I'm curious to know why.

From my perspective, if a call to a hook returns None, the code should continue like if there were no hooks at all. The reason behind that is if no response is returned from the hook, the server still has to return a status, and the default one is accepted by the developer.

Moreover, if a hook exists, it MUST implement the logics presents in smtp.py when no hooks exists. Let me explain:

Here's the line for HELO commands

If there are no hooks, here's what's happening:

        status = await self._call_handler_hook('HELO', hostname)
        if status is MISSING:
            self.session.host_name = hostname
            status = '250 HELP'

But as soon as I add a HELO handler, the status won't be MISSING, which means I have to implement the two consequent lines in my own code, by copy/pasting it. That's not good.

Instead, if the smtp.py code does the following:

        status = await self._call_handler_hook('HELO', hostname)
        # This expect that the self._call_handler_hook returns also None in case no handler was found
        if status is None:
            self.session.host_name = hostname
            status = '250 HELP'

My handle can return None, saying "everything is good" like all hooks behave, and smtp.py will do the intended work.

But maybe I'm missing a specific reason, so I'd be curious to know.

Otherwise, happy to submit a PR if you want!
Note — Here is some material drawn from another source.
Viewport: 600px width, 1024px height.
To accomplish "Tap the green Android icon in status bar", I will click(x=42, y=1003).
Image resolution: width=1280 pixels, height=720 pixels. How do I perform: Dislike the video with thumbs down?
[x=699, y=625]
pepoluan commented 4 years ago

Well, you can return MISSING from your handler. MISSING is after all an object importable from aiosmtpd.smtp

Like such:


from aiosmtpd.smtp import MISSING

class MyHandler:

    async def handle_HELO(...):
        ....
        return MISSING

But I agree, this is an awkward API with some surprises. I'll see what I can do.
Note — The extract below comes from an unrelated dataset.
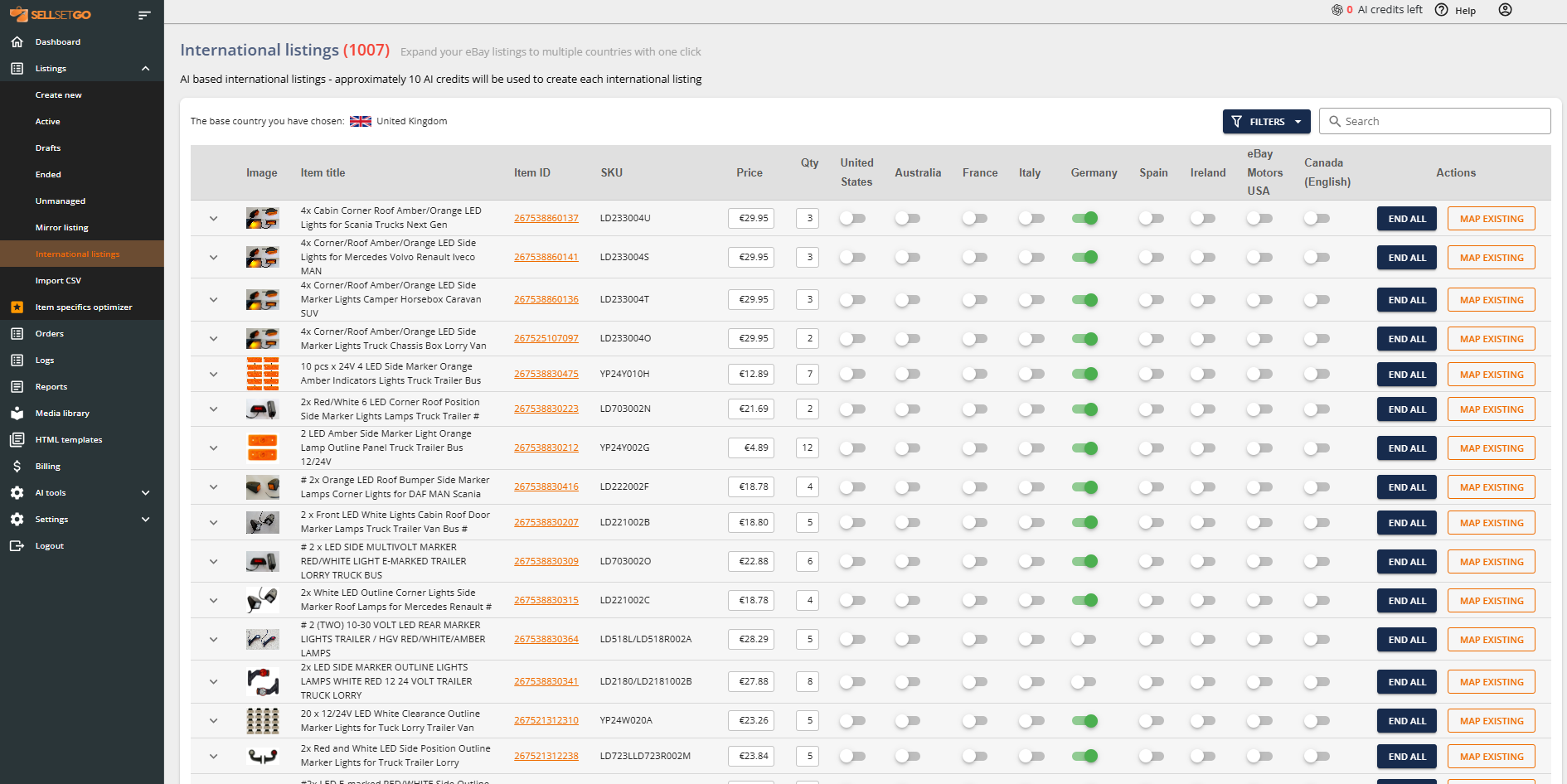Go to Mirror listing in sidebar

(x=61, y=228)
cnicodeme commented 4 years ago

The idea is that it does not make sense to return an Object() just for the sake of returning something that means nothing, and having to import it to do so.

Semantically speaking, None represents MISSING, which is a standard value ;)
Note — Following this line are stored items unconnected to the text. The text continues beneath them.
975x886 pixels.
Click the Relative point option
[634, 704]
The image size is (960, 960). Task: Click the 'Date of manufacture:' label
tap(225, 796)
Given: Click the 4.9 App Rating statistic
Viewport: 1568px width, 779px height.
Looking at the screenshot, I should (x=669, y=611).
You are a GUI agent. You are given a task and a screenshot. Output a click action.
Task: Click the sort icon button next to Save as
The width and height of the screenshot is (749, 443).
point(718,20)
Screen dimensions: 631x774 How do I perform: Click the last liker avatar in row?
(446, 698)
That's what the PR was about :)

pepoluan commented 4 years ago

Understood. I may have misconstrued what I meant to say in my comment there, my bad.

Changing the behavior might have extensive repercussions, though, for people who already got 'bitten' by this awkward interaction and adapted, so any changes will need to be vetted & tested carefully.

Besides, there seems to be a plan to totally rewrite how EHLO handler works ( #155 ), and changes there can -- and should -- trickle down to the HELO handler.

I'd personally wait until #155 is resolved before trying to fix this.

EDIT: Ahaha I just noticed that #155 was also yours.

cnicodeme commented 4 years ago

Oh yes, ok, said like that it makes total sense!

I saw your suggestion on #155 and it's a good way to allow both MISSING and None, then put a DeprecationWarning in a few releases later, and then finally stop it? That way, there is no breaking updates :)

pepoluan commented 3 years ago

Oh yes, ok, said like that it makes total sense!

I saw your suggestion on #155 and it's a good way to allow both MISSING and None, then put a DeprecationWarning in a few releases later, and then finally stop it? That way, there is no breaking updates :)

You mean #157 ? :D

I don't think we need to put DeprecationWarning, just rewrite the smtp_* methods to act on None as if it's MISSING; the latter will still be returned by SMTP._call_handlerhook if handler does not implement the relevant `handle*` method,.

I'll earmark this for 1.3 as doing so is not breaking.

cnicodeme commented 3 years ago

My bad, I did meant #157 ;)

pepoluan commented 3 years ago

I'll create a PR after the 2 PRs for 1.2.4 -- kinda urgent-ish bugfixes -- gets merged.

pepoluan commented 3 years ago

I actually have created a branch for this issue: https://github.com/pepoluan/aiosmtpd/tree/treat-none-missing

Originally thought that this can be pushed into 1.4.

But after some thinking, I've decided to push this into 2.0 instead, because the changes I made potentially break existing software, and we can't have that before 2.0.

In the meanwhilst, I can keep tuning this branch.

So, sorry for everyone wanting to see this implemented in the 1.x series: It just won't happen. You'll have to import MISSING and use that, instead.

Feel free to explore my strategy of solving this issue in the branch above. Criticism & discussion is of course welcome.